Ela cresceu, não no tamanho... o tamanho continuava o mesmo, mas os questionamentos já não tinham a mesma proporção, já não podia se dar ao luxo de responde-los com uma proza no fim de tarde com uma  de suas amadas vós. Mas ainda lhe restava um de suas melhores alternativas: um banho quente! O vento gelado soprava frio lá fora e um banho quente seria quase um expurgador espiritual. A sensação era de que a água quente não lavava apenas seu corpo, mas levava junto às impurezas e questionamentos da alma. Era obrigatoriamente longo, quente e capaz de esvazia-la novamente. Ficava a espera de um manifesto do Green Peace a porta do banheiro, certa que gastará água suficiente para abastecer uma família de cinco pessoas por um mês. Exageros a parte, ela sabia que era preciso apenas isso, só assim seria. Ela só precisava de um click, só precisava do seu modo automático de volta. 

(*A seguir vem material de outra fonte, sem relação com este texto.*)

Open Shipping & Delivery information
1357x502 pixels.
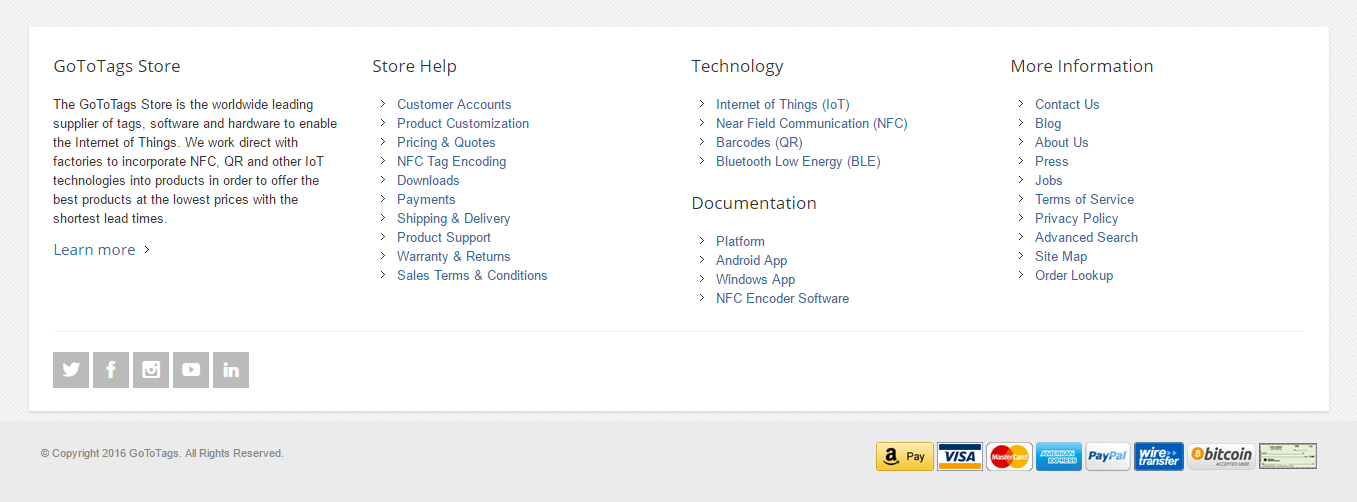[453, 219]
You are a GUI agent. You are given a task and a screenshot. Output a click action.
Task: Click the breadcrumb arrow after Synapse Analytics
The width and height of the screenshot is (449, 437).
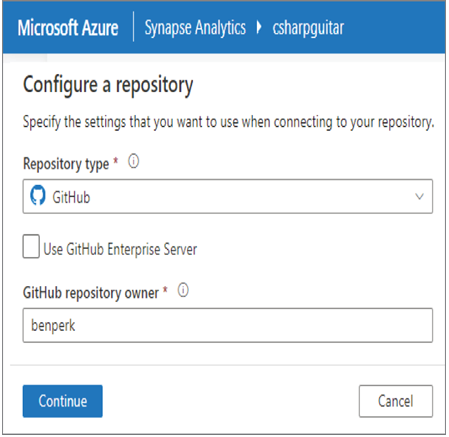click(x=259, y=27)
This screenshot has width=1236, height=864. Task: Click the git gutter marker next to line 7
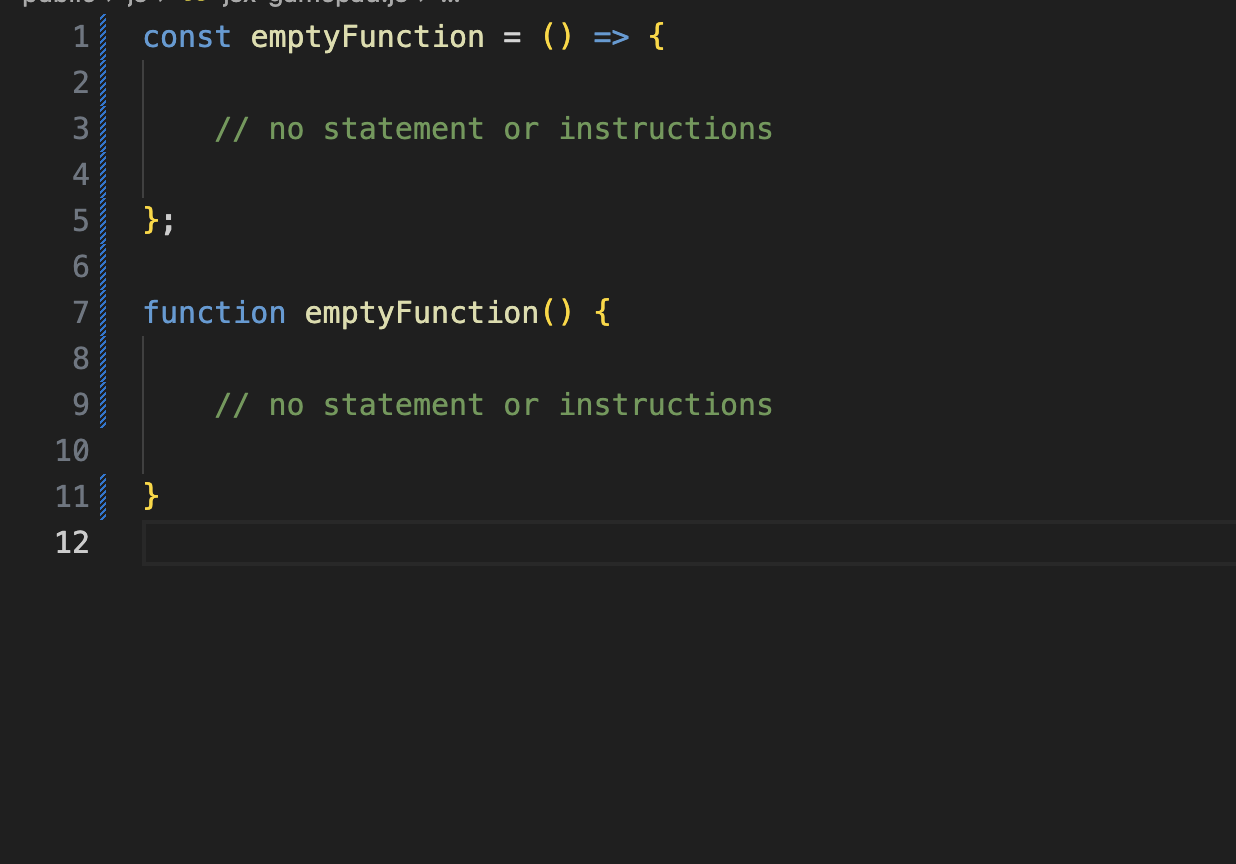102,312
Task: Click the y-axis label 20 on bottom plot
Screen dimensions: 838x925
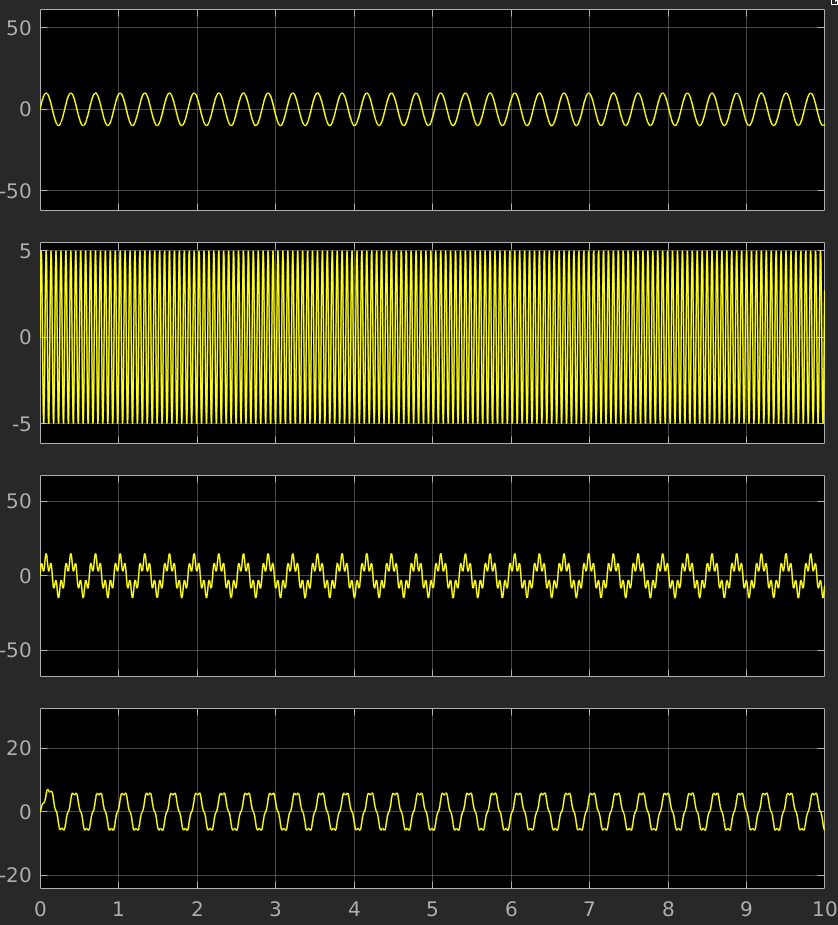Action: pos(22,748)
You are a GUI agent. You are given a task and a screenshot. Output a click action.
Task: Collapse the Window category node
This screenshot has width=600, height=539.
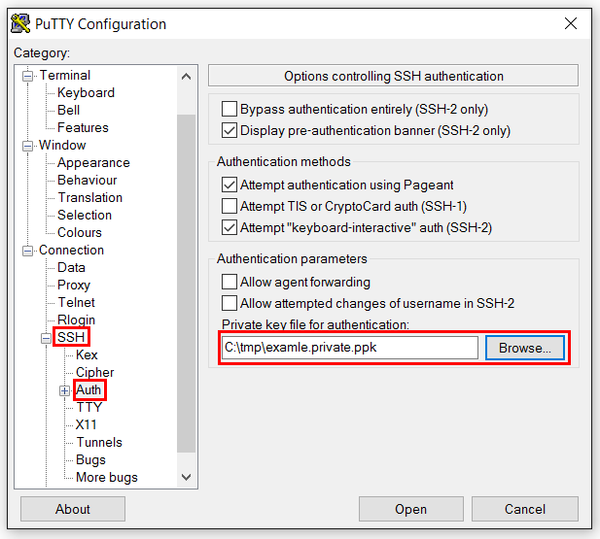[27, 146]

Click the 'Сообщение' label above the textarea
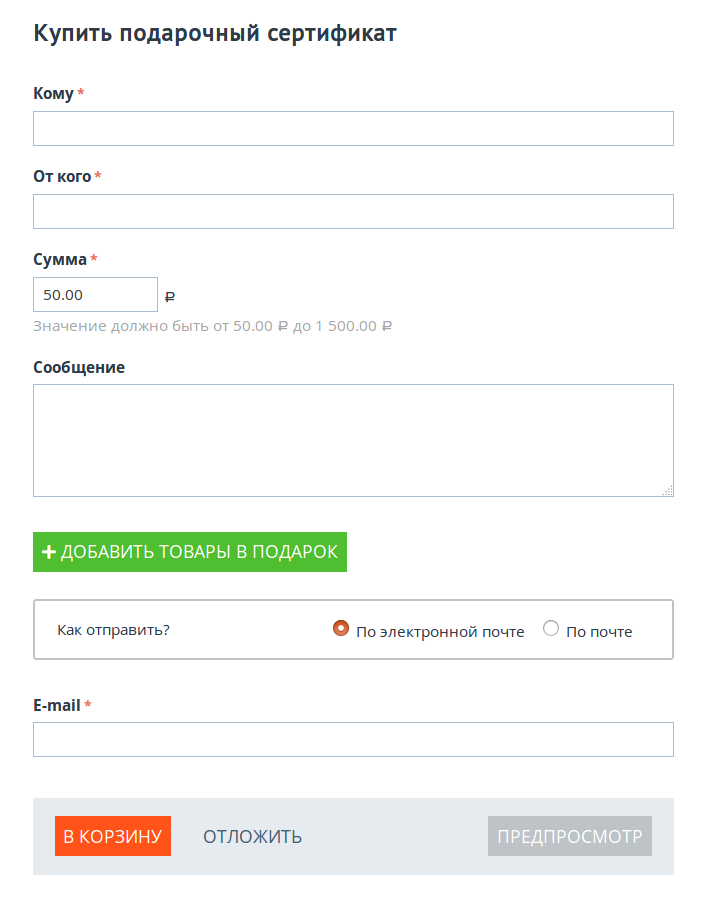coord(79,367)
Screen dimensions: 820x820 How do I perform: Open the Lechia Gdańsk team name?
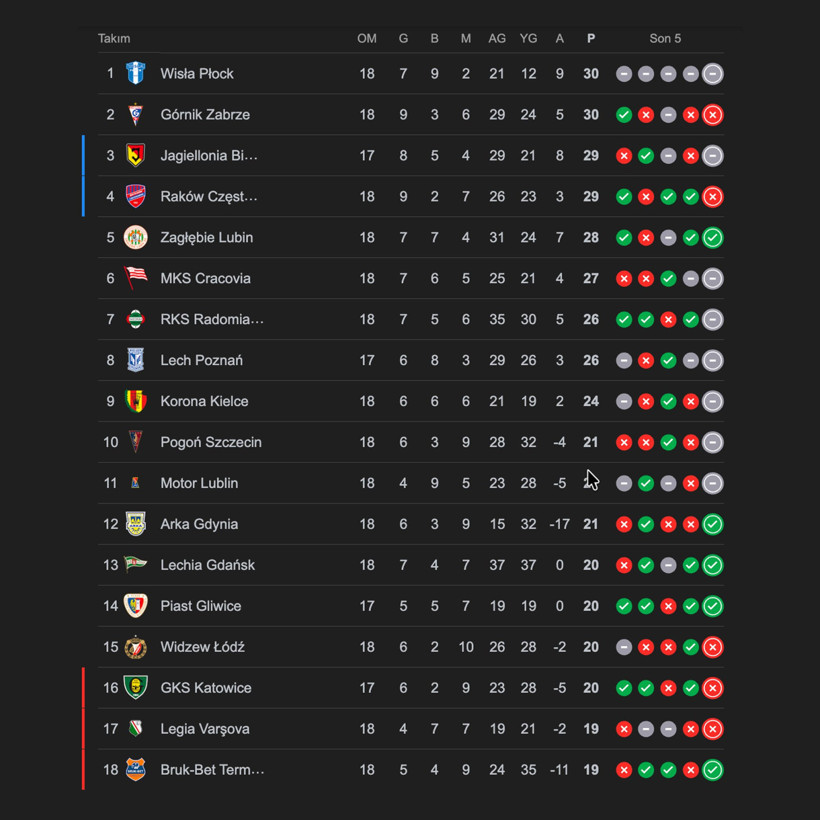(207, 565)
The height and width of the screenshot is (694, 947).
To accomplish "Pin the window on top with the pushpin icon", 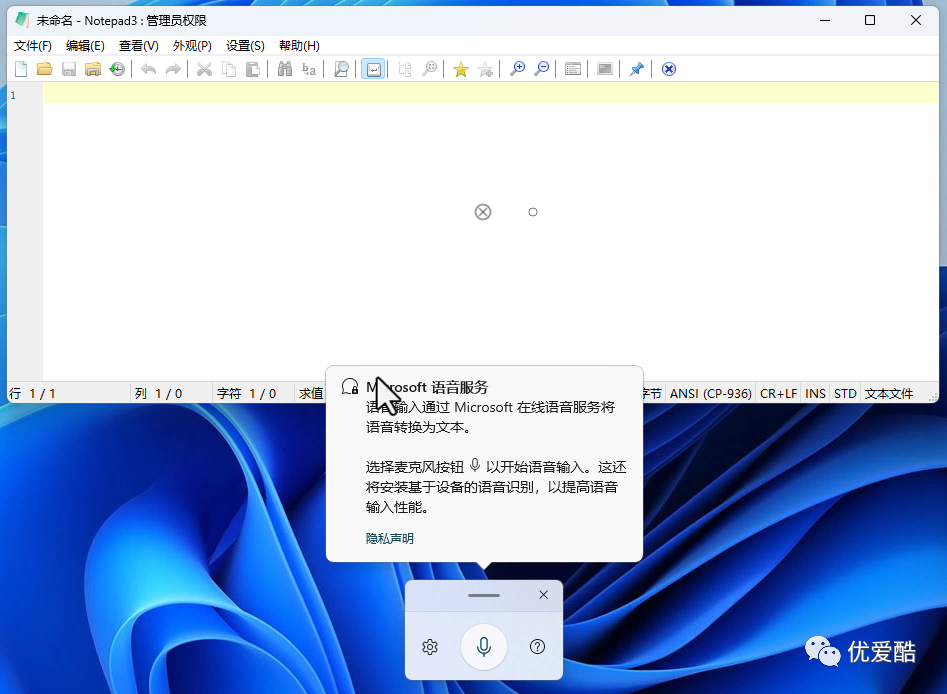I will (636, 68).
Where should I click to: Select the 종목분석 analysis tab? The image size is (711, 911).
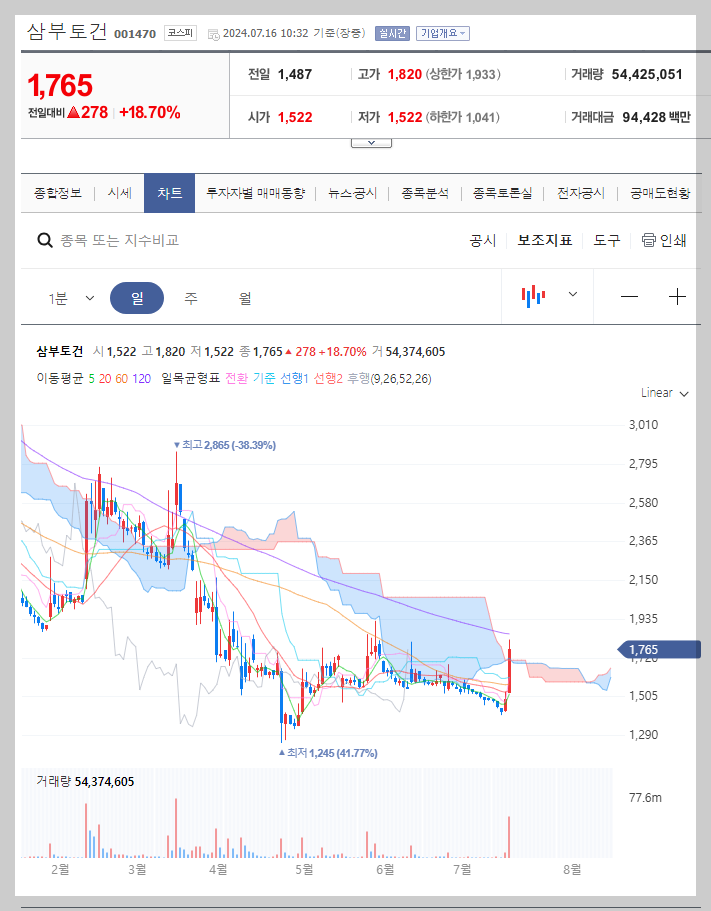coord(427,193)
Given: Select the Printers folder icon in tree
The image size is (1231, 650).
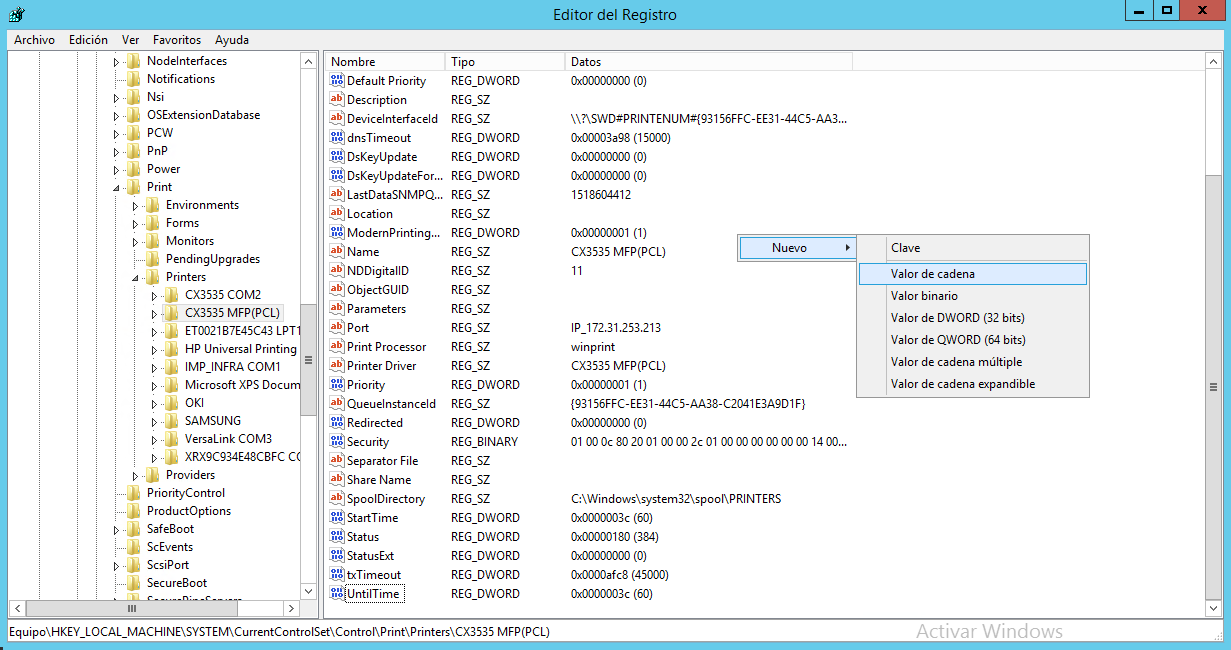Looking at the screenshot, I should 152,277.
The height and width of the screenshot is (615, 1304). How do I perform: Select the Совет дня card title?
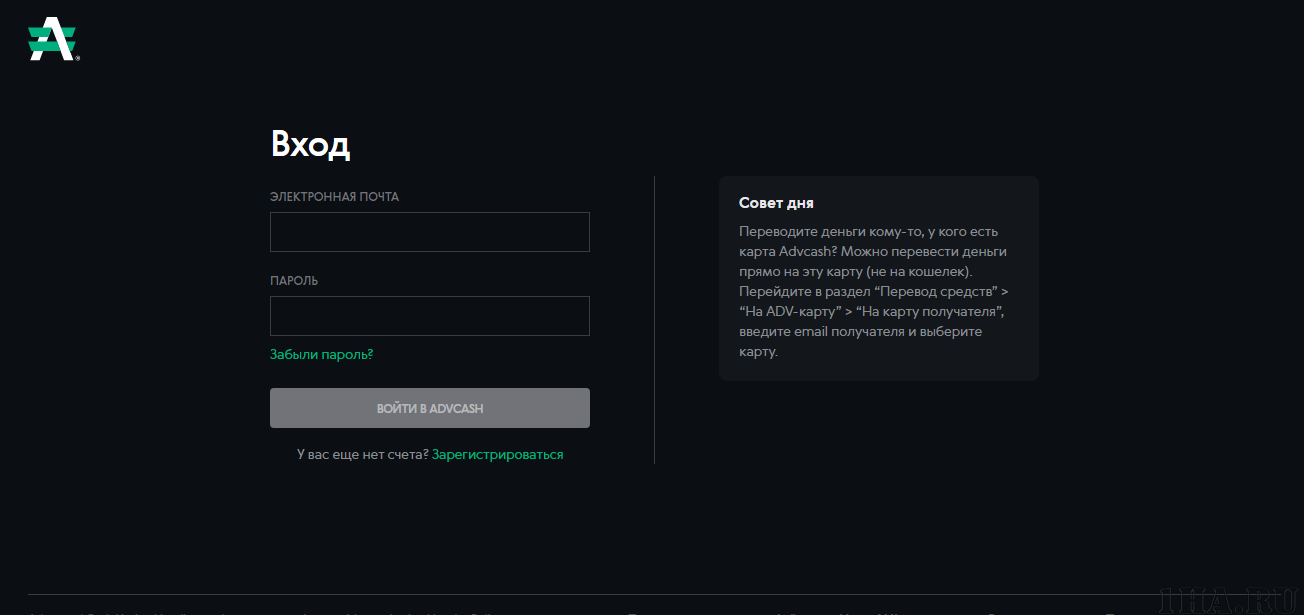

segunda-feira, 28 de outubro de 2013

Vento, ventania.


Ela gostava quando o vento batia e soprava em seu ouvido. Gostava de pensar, que ele tinha vindo de longe, compartilhar mais um segredo. Pensava em por quantos tantos outros ouvidos, teria ele sussurrado seus desejos. Ela gostava de senti-lo em sua nuca despida, o calor quase sempre a impedia de mantê-la coberta. Gostava do modo como ele arrepiava os pelos do seu corpo e gostava de pensar, que ainda tantos outros corpos ele iria acariciar.




Sem dúvidas, eles tinham um relacionamento aberto... mas não era amor, era apenas ventania.